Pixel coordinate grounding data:
***
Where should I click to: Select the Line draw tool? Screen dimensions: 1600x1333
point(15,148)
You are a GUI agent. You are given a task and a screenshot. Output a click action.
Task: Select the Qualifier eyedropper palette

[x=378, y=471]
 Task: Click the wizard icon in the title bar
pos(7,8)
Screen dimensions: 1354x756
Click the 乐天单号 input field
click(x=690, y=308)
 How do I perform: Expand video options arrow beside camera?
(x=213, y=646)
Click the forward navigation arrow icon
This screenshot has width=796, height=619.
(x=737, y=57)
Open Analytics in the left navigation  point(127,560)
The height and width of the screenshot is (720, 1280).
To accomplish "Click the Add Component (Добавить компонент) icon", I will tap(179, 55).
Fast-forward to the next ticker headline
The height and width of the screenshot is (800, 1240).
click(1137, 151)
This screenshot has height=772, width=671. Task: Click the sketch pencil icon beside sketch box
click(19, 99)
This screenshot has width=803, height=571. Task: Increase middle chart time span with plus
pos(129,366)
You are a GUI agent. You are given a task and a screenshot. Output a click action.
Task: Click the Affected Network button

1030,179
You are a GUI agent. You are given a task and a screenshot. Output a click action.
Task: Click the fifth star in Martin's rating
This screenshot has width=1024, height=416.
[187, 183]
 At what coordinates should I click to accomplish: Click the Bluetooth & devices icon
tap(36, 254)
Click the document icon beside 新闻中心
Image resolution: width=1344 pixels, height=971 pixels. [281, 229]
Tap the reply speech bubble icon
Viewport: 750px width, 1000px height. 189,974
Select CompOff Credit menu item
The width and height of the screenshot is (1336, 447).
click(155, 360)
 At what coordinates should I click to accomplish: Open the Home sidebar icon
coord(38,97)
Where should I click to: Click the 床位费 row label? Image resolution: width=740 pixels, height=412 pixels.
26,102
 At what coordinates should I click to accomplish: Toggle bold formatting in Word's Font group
***
**Your goal:** Each entry above should be retyped exactly, with nothing missed.

**Written solution:**
Where should I click to: Select the Line draw tool? Screen dimensions: 1600x1333
point(15,148)
You are a GUI agent. You are given a task and a screenshot. Output a click action.
Task: Select the Qualifier eyedropper palette

[x=378, y=471]
 Task: Click the wizard icon in the title bar
pos(7,8)
Screen dimensions: 1354x756
Click the 乐天单号 input field
click(x=690, y=308)
 How do I perform: Expand video options arrow beside camera?
(x=213, y=646)
Click the forward navigation arrow icon
This screenshot has width=796, height=619.
(x=737, y=57)
Open Analytics in the left navigation  point(127,560)
The height and width of the screenshot is (720, 1280).
To accomplish "Click the Add Component (Добавить компонент) icon", I will tap(179, 55).
Fast-forward to the next ticker headline
The height and width of the screenshot is (800, 1240).
click(1137, 151)
This screenshot has height=772, width=671. Task: Click the sketch pencil icon beside sketch box
click(19, 99)
This screenshot has width=803, height=571. Task: Increase middle chart time span with plus
pos(129,366)
You are a GUI agent. You are given a task and a screenshot. Output a click action.
Task: Click the Affected Network button

1030,179
You are a GUI agent. You are given a task and a screenshot. Output a click action.
Task: Click the fifth star in Martin's rating
This screenshot has width=1024, height=416.
[187, 183]
 At what coordinates should I click to accomplish: Click the Bluetooth & devices icon
tap(36, 254)
Click the document icon beside 新闻中心
Image resolution: width=1344 pixels, height=971 pixels. [281, 229]
Tap the reply speech bubble icon
Viewport: 750px width, 1000px height. 189,974
Select CompOff Credit menu item
The width and height of the screenshot is (1336, 447).
click(155, 360)
 At what coordinates should I click to accomplish: Open the Home sidebar icon
coord(38,97)
Where should I click to: Click the 床位费 row label? Image resolution: width=740 pixels, height=412 pixels.
26,102
 At what coordinates should I click to accomplish: Toggle bold formatting in Word's Font group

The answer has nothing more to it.